Я провел пальцами по его паху, по внутренней стороне бедра. Слегка, нежно сжал его мошонку сквозь хлопковую ткань брюк, почувствовал, как набряк его член, как застыли все мускулы. Отведя немного назад сжатый мною кулак, он ударил меня в глаз, все еще всхлипывая.

— Теперь доволен? — спросил он.

— Нет, — сказал я.

Он размахнулся посильнее, и на этот раз его удар отбросил меня к дверце духовки. Я увидел, как по измазанным слезами щекам расплывается гневный румянец — тот цвет юности, которым я восторгался уже не первый год. Поднявшись на колени, я достал из ящика у плиты нож, которым отец резал помидоры и лук в те вечера, когда пытался приготовить мне обед, когда кипятил воду в маминых кастрюлях, роняя в них слезы. Я протянул нож Грэмму, он не принял его, но я сам вложил нож ему в руку, сжал его пальцы на рукояти. Подавшись вперед, я обхватил его за ноги, уткнулся лицом в теплый живот и замер.

Я ждал. Я надеялся.

В этой позе, обнявшись, мы оставались несколько минут. Я чувствовал, как вздымается и опадает его живот, касаясь моей щеки, и больше — ни движения, ни жеста. Грэмм перестал плакать, дыхание его выровнялось. Положив нож на столик над моей головой, он осторожно высвободился.

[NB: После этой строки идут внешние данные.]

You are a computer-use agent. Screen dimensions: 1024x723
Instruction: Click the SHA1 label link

Словно прошло уже много часов, словно мы преодолели огромное расстояние и страшно устали, исчерпали все силы, добравшись сюда, и теперь замерли в этой комнате, совершенно опустошенные. Внезапно я застеснялся своей голой груди в синяках и наклонился за рубашкой. Грэмм неподвижно сидел у стола, не мигая; казалось, он смотрит куда-то в глубь себя.

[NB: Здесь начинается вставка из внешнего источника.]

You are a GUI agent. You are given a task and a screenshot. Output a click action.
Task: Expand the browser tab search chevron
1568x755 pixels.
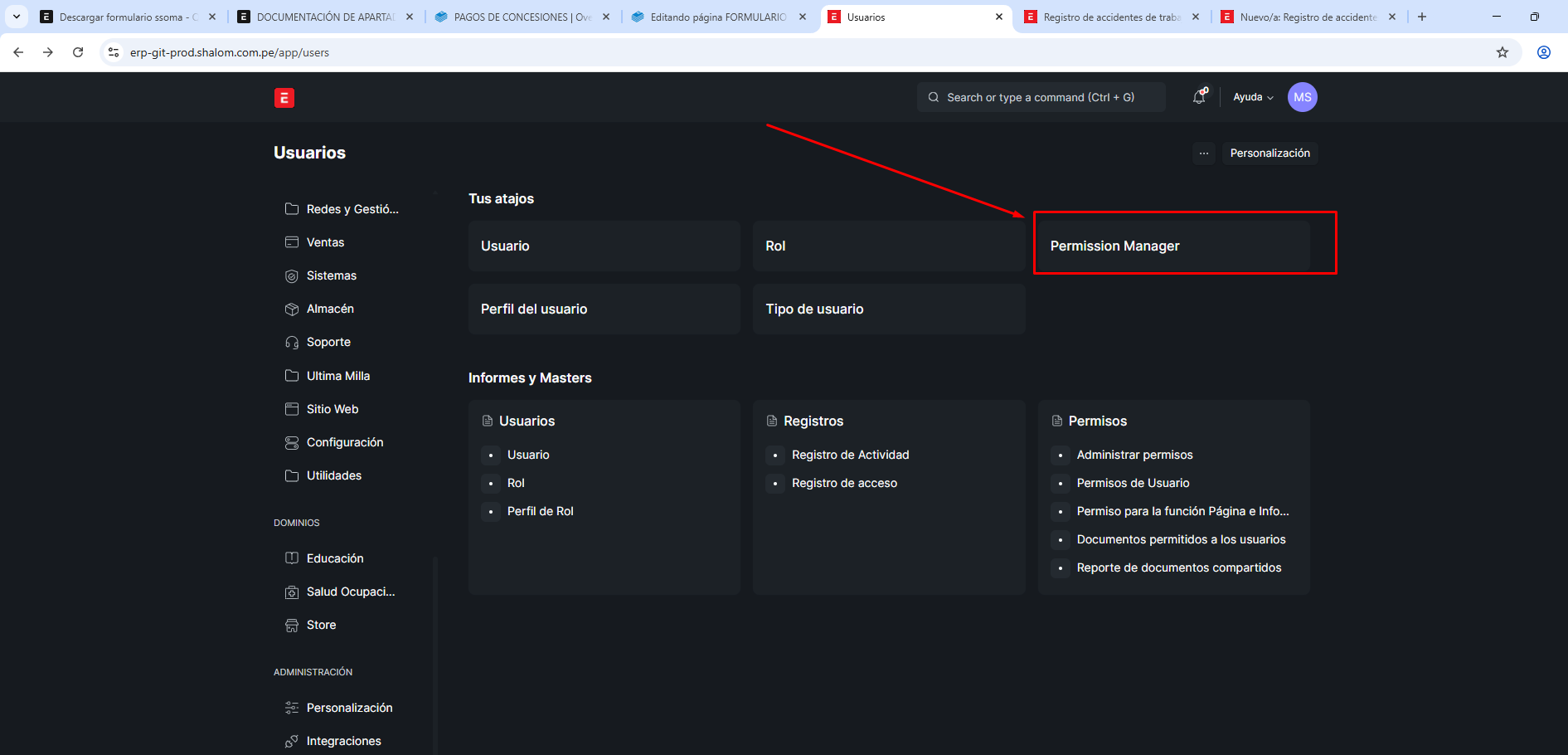pyautogui.click(x=17, y=17)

Я подошел к окну. Дождь почти прекратился, лишь слегка еще моросило. Маминым садиком завладели сорняки, их прибило ливнем, но они уже распрямились и колыхались на ветру. На ветках кизила чистили черные перья вороны.

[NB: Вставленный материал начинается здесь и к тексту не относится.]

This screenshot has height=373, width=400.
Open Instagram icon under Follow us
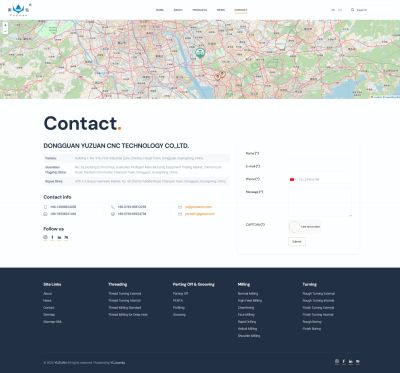pos(45,237)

И пока я глядел на затихающую грозу, на той стороне улицы, возле дома миссис Полк притормозил пикап, свернул на дорожку. Выйдя из грузовичка, мистер Раффелло обошел его сзади, отодвинул пластиковую занавеску и распрямился, держа в руках мой янтарно-коричневый сундук.

Впервые за много месяцев я заплакал.

Преданность

Сквозь стеклянную дверь Оуэн оглядел сад. Жарковато для июня, бледное солнце палит, не скрытое тучами, ирисы засыхают, с рододендрона осыпаются бутоны. Ветерок прошелестел в ракитнике, унося страничку воскресной «Тайме» в розовые кусты на краю участка. По ту сторону живой изгороди залился лаем колли миссис Гилз. Оуэн вытер платком пот на шее.

Его сестра Хилари, склонившись над кухонным столиком, сортировала клубнику. Обед почти готов, хотя до приезда Бена остается несколько часов. Это льняное бежевое платье брат никогда прежде не видел на ней. Черные с проседью волосы сестра обычно укладывает в пучок, но сейчас они падают ей на плечи. На редкость стройная, изящная фигуpa для женщины, которой уже миновало пятьдесят.

— Ну ты и вырядилась, — заметил он.

— Вино, — спохватилась она. — Ты бы открыл бутылку красного. Кстати, понадобится поднос из столовой.

— Вот как? Пустим в ход серебро?

— Думаю, так будет правильней.

— Мы даже на Рождество серебряный поднос не выставляли.

Хилари принялась рыться в холодильнике, он наблюдал за ней.

— Справа, под разделочной доской, — напомнила сестра.

Оуэн поднялся с кресла и направился в столовую. Пришлось вытащить из серванта давно знакомые соусники и блюда, прежде чем обнаружился потускневший поднос. Фарфор и серебро перешли к ним по наследству после смерти отца, вместе со столиками, крестами и висевшими на стене картинами.

— Его час отчищать, — прокричал он в сторону кухни.

— Средство для чистки — в баре.

— В кухонном шкафу пять прекрасных подносов.

— Позади бутылок, слева.

Оуэн стиснул зубы. Находит же на нее порой этакий повелительный стих.

— Тоже мне, мероприятие, — ворчал он, усаживаясь возле кухонного стола. Обмакнув тряпочку в жидкость для чистки серебра, Оуэн принялся тереть гладкую поверхность металла. Парадный обед был для них событием выдающимся. Тетя Филиппа из Шропшира, сестра матери, приезжала под Рождество на три-четыре дня. Иной раз Хилари приглашала на воскресенье Мириам Фрэнкс, свою коллегу из средней школы. Они пили кофе в гостиной и обсуждали учеников. Порой брат с сестрой отправлялись на разведку в новый ресторан на Хай-стрит, но гурманами так и не сделались. Большинство партнеров Оуэна к среднему возрасту открыли для себя хорошее вино и завели обыкновение проводить отпуск в Италии, но они с Хилари по-прежнему снимали коттедж на Озерах на две последние недели августа. Уже много лет ездили туда, их это место вполне устраивало. Прелестный маленький домик из камня, с видом на озеро Уиндермир, во второй половине дня он так и светился.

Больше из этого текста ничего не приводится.